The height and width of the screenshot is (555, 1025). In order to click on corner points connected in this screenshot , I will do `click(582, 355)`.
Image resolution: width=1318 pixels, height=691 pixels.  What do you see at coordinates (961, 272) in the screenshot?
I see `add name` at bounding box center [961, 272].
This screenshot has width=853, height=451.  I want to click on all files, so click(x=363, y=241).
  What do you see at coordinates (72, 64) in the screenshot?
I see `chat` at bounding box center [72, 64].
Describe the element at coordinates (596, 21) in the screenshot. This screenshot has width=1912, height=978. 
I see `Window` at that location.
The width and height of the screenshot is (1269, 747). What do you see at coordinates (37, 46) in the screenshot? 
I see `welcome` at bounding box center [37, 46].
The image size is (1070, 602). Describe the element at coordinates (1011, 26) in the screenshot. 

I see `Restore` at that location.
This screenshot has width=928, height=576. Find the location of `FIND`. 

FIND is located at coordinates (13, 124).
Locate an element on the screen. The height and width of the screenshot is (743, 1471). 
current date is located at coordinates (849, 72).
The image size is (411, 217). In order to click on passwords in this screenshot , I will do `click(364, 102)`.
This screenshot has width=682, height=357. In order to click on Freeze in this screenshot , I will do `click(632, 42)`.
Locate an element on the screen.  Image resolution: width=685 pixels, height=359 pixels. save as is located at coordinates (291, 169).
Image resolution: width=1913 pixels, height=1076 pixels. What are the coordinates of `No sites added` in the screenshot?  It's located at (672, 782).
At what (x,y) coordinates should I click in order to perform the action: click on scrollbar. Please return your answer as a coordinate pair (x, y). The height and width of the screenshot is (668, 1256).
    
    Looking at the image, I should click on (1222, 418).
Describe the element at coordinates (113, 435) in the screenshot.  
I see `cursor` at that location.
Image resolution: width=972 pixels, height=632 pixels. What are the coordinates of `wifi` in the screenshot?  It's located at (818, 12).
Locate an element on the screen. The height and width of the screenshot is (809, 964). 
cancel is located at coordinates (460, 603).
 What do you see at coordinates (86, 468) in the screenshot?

***

> What you will do
Return all of the records above word for word, with nothing added, dropped, or changed.

> Result of the exercise
The height and width of the screenshot is (555, 1025). In order to click on corner points connected in this screenshot , I will do `click(582, 355)`.
Image resolution: width=1318 pixels, height=691 pixels.  What do you see at coordinates (961, 272) in the screenshot?
I see `add name` at bounding box center [961, 272].
This screenshot has width=853, height=451.  I want to click on all files, so click(x=363, y=241).
  What do you see at coordinates (72, 64) in the screenshot?
I see `chat` at bounding box center [72, 64].
Describe the element at coordinates (596, 21) in the screenshot. This screenshot has width=1912, height=978. 
I see `Window` at that location.
The width and height of the screenshot is (1269, 747). What do you see at coordinates (37, 46) in the screenshot? 
I see `welcome` at bounding box center [37, 46].
The image size is (1070, 602). Describe the element at coordinates (1011, 26) in the screenshot. 

I see `Restore` at that location.
This screenshot has width=928, height=576. Find the location of `FIND`. 

FIND is located at coordinates (13, 124).
Locate an element on the screen. The height and width of the screenshot is (743, 1471). 
current date is located at coordinates (849, 72).
The image size is (411, 217). In order to click on passwords in this screenshot , I will do `click(364, 102)`.
This screenshot has width=682, height=357. In order to click on Freeze in this screenshot , I will do `click(632, 42)`.
Locate an element on the screen.  Image resolution: width=685 pixels, height=359 pixels. save as is located at coordinates (291, 169).
Image resolution: width=1913 pixels, height=1076 pixels. What are the coordinates of `No sites added` in the screenshot?  It's located at (672, 782).
At what (x,y) coordinates should I click in order to perform the action: click on scrollbar. Please return your answer as a coordinate pair (x, y). The height and width of the screenshot is (668, 1256).
    
    Looking at the image, I should click on (1222, 418).
Describe the element at coordinates (113, 435) in the screenshot.  
I see `cursor` at that location.
Image resolution: width=972 pixels, height=632 pixels. What are the coordinates of `wifi` in the screenshot?  It's located at (818, 12).
Locate an element on the screen. The height and width of the screenshot is (809, 964). 
cancel is located at coordinates (460, 603).
 What do you see at coordinates (86, 468) in the screenshot?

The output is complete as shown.